TASK INPUTS
-.-.-

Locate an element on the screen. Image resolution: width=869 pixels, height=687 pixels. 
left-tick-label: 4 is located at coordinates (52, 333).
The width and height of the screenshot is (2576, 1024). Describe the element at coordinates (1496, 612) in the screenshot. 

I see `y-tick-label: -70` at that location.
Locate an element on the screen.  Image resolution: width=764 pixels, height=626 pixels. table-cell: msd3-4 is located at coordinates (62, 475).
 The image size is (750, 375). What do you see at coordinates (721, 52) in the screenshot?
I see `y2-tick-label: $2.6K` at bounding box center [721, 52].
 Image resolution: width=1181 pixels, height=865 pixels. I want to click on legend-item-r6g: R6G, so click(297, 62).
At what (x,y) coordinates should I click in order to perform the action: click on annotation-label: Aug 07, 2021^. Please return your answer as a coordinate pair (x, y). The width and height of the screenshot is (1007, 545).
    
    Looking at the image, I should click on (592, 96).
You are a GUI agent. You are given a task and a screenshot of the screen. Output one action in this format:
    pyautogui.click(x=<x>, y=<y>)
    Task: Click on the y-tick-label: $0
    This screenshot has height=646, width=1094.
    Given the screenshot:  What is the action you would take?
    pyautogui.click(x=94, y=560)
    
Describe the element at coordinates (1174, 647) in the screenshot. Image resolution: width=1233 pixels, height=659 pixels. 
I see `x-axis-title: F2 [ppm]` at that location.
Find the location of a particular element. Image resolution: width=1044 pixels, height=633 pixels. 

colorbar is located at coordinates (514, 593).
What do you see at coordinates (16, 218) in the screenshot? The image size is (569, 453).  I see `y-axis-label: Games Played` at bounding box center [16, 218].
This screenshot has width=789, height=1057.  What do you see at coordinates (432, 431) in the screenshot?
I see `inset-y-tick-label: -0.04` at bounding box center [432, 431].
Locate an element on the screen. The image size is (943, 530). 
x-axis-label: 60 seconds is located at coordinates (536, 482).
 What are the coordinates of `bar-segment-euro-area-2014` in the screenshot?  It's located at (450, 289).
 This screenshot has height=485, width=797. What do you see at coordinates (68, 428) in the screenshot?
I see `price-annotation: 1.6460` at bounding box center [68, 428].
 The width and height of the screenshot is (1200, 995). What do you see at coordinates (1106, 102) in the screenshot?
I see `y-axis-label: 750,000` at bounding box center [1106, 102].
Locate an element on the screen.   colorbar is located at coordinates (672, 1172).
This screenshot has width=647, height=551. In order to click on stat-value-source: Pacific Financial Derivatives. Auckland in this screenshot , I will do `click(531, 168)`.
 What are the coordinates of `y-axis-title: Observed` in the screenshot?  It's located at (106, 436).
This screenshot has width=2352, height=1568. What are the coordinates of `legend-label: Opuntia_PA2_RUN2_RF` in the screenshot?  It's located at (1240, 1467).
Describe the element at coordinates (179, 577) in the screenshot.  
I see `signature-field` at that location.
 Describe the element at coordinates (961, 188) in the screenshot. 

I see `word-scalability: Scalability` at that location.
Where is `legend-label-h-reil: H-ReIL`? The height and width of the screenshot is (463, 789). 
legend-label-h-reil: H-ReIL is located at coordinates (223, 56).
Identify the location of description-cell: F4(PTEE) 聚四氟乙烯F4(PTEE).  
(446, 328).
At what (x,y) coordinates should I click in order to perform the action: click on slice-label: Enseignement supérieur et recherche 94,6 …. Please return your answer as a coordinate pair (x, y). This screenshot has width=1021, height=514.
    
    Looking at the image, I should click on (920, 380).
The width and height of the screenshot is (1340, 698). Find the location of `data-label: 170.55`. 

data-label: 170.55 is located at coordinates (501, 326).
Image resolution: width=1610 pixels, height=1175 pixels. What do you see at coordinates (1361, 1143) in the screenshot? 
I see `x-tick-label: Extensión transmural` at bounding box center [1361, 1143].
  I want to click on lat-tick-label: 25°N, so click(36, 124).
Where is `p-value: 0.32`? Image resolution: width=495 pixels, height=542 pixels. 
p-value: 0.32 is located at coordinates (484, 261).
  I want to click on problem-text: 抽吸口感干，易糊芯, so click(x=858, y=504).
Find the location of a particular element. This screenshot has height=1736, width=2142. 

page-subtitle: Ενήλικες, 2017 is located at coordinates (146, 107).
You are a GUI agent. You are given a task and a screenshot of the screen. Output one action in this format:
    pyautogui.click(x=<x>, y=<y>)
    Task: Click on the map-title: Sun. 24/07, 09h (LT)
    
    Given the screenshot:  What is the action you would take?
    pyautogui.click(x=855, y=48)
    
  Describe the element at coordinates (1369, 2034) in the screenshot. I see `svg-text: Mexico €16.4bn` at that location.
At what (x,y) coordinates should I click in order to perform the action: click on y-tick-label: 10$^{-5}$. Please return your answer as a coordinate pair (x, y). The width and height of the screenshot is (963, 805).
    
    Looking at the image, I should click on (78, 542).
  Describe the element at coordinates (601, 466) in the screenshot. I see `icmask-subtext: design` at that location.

-.-.-

REQUEST
Please copy the lines verbatim, starting with the line that contains "Describe the element at coordinates (179, 577)" and ending with the line that contains "(446, 328).", both included.

RESULT
Describe the element at coordinates (179, 577) in the screenshot.  
I see `signature-field` at that location.
 Describe the element at coordinates (961, 188) in the screenshot. 

I see `word-scalability: Scalability` at that location.
Where is `legend-label-h-reil: H-ReIL`? The height and width of the screenshot is (463, 789). 
legend-label-h-reil: H-ReIL is located at coordinates (223, 56).
Identify the location of description-cell: F4(PTEE) 聚四氟乙烯F4(PTEE).  
(446, 328).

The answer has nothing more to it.